Au titre des dommages et intérêts, la compagnie devra par ailleurs verser 40.000 euros au Syndicat national du personnel navigant commercial (SNPNC), 40.000 euros à l'Union des navigants de l'aviation civile (UNAC) et 20.000 euros à un commandant de bord, qui étaient tous parties civiles dans ce procès.

Invoquant un accord conclu entre easyJet et un organisme international de relations sociales, le tribunal a en revanche rejeté la demande de l'Urssaf de Paris qui réclamait 8 millions d'euros de dommages et intérêts au titre des cotisations sociales non versées.


Dans un communiqué transmis à l'AFP, easyJet se dit déterminée à faire entendre sa "bonne foi" et se réserve "la possibilité de faire appel" du jugement.

Selon l'avocate de la compagnie, Me Frédérique Beaulieu, la décision du tribunal est "inadaptée". "Vu l'état de la législation au moment des faits qui nous sont reprochés, le comportement de la compagnie a été irréprochable", a-t-elle détaillé, récusant tout "travail dissimulé" ou "volonté de dumping social.

"On n'a jamais eu l'intention de contrevenir aux lois et règlements françaises. (...) Nous sommes reconnus dans l'industrie pour offrir parmi les meilleurs contrats de travail en Europe, en terme de rémunération notamment", a pour sa part fait valoir le directeur général d'easyJet France, François Bacchetta, qui était présent au tribunal.

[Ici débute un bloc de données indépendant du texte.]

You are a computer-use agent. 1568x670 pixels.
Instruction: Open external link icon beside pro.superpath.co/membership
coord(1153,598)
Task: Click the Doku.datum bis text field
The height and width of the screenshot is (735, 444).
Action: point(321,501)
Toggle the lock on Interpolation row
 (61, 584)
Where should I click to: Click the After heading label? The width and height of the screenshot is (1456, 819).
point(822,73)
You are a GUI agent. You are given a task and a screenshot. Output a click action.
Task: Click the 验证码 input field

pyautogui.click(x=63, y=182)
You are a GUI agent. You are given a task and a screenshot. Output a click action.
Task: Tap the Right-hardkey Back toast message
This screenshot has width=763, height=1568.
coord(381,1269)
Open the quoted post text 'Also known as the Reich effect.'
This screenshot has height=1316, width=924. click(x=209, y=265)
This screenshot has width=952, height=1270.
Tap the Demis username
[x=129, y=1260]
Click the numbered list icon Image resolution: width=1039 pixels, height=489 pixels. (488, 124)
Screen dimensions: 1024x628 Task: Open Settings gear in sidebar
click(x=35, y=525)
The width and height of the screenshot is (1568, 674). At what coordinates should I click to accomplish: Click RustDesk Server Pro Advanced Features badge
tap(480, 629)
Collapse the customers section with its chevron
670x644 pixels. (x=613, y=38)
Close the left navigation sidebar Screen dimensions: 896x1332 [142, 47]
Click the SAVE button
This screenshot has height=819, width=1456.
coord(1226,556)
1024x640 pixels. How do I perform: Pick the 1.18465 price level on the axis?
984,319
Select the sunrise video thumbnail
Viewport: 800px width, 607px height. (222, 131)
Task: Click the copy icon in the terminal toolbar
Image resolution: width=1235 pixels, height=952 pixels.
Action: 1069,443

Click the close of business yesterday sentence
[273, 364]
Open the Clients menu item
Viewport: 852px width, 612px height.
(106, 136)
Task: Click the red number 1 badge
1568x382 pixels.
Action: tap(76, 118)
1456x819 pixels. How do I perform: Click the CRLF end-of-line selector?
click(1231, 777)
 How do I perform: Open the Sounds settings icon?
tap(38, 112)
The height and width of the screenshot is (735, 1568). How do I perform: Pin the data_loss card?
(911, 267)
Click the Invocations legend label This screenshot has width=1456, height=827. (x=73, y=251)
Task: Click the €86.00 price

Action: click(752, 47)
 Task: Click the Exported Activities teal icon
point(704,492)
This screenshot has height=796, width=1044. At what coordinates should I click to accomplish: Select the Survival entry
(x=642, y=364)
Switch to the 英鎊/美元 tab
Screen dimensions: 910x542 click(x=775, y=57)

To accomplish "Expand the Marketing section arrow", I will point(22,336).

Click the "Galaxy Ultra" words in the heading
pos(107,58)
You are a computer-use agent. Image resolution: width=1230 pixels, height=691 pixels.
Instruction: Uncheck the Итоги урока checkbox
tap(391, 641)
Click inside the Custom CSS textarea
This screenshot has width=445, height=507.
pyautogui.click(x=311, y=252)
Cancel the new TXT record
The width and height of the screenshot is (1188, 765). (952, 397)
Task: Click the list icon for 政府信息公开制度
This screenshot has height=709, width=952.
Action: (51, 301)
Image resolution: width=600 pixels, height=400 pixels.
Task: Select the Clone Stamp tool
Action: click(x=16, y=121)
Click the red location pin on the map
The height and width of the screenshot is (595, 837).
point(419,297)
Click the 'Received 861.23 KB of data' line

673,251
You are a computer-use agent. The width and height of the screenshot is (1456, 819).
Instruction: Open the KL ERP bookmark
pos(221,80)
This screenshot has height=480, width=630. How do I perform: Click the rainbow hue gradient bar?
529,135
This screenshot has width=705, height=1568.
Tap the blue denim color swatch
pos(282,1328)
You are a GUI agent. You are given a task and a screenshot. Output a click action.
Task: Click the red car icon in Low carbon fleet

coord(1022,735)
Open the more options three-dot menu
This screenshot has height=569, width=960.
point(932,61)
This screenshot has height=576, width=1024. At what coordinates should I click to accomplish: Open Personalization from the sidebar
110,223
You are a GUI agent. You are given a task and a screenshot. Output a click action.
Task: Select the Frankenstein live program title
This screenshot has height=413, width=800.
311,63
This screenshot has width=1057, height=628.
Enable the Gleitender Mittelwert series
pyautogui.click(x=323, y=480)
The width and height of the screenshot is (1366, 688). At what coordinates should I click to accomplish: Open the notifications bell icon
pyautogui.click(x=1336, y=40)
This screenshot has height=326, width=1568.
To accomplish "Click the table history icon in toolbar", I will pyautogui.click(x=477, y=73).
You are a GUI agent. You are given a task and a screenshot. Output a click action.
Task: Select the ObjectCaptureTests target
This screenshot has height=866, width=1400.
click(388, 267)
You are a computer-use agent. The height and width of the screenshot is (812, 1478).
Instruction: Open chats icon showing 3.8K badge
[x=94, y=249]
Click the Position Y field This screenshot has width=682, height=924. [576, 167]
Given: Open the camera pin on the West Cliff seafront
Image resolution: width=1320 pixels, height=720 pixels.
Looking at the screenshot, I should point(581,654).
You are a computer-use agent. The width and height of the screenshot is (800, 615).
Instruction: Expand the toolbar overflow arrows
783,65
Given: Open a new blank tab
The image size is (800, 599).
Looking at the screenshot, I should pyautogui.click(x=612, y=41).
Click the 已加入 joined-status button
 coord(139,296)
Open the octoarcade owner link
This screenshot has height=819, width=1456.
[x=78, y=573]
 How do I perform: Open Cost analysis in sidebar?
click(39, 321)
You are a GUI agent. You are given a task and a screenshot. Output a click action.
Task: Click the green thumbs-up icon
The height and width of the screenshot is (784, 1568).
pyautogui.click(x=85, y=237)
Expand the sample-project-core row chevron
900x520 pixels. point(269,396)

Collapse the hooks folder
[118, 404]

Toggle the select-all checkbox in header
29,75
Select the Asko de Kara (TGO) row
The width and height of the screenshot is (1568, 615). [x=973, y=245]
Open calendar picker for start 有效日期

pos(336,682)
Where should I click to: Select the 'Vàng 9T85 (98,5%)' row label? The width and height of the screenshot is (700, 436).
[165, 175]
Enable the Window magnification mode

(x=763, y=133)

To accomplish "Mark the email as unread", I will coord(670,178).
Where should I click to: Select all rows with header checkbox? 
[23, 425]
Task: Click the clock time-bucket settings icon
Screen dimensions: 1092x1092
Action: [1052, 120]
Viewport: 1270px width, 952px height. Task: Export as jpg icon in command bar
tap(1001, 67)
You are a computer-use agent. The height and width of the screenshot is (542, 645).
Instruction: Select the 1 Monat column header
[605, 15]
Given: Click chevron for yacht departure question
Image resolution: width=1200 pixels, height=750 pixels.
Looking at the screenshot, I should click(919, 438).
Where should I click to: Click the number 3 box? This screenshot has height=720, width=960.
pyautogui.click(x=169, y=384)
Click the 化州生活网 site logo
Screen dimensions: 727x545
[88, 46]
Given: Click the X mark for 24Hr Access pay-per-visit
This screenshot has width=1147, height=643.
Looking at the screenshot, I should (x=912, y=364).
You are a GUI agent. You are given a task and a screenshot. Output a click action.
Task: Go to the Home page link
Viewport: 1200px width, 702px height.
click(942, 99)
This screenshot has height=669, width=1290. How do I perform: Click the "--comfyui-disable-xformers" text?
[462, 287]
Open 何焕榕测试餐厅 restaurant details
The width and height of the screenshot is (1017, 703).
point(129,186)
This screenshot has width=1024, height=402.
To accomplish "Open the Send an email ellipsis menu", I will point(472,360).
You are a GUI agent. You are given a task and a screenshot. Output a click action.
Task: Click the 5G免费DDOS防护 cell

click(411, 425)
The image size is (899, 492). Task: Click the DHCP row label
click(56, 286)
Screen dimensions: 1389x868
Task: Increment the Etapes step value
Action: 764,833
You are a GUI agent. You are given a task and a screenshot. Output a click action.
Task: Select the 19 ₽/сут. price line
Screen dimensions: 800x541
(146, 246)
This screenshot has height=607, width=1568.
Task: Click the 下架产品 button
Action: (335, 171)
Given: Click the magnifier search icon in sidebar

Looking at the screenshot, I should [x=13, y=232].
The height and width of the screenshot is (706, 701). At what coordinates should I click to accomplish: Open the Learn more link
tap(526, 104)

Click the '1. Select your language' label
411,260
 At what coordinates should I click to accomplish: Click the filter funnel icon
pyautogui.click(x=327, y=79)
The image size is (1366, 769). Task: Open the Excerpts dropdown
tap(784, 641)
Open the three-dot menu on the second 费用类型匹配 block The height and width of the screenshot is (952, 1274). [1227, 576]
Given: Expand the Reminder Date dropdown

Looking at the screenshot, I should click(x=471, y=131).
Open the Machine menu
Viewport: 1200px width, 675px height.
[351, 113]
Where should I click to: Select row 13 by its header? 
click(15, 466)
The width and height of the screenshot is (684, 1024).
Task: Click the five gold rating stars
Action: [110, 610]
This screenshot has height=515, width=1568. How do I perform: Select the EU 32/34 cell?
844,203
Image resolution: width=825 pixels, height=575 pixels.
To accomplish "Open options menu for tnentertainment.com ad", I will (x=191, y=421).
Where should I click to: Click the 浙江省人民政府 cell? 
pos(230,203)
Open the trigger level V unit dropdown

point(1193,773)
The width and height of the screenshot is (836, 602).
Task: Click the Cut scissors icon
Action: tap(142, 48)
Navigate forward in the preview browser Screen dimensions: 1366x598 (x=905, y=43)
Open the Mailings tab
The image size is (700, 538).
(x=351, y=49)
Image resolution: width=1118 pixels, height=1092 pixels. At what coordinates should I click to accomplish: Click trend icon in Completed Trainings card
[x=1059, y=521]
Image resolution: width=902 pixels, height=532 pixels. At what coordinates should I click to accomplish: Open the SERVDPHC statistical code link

Saluant au contraire "une décision extrêmement importante", l'avocat de l'Unac, Me Rachid Brihi, a évoqué la "consécration" d'un combat pour "faire respecter le code du travail en France à l'égard de compagnies dites low cost qui sont en réalité des entreprises qui pratiquent (...) du dumping social".

Avocat de l'Urssaf, Me Vincent Dony a estimé que le tribunal avait commis une "erreur d'appréciation" en déboutant son client mais il a salué la "reconnaissance du délit pénal de travail dissimulé".

"Ca va sans doute faire jurisprudence. Il y a différents affaires actuellement pendantes devant les tribunaux", a-t-il insisté, tout en indiquant que l'Urssaf pourrait faire appel afin de faire reconnaître les 8 millions d'euros de cotisations sociales non versées.

Sollicité par l'AFP, Pole Emploi n'a pas souhaité commenter cette décision de justice.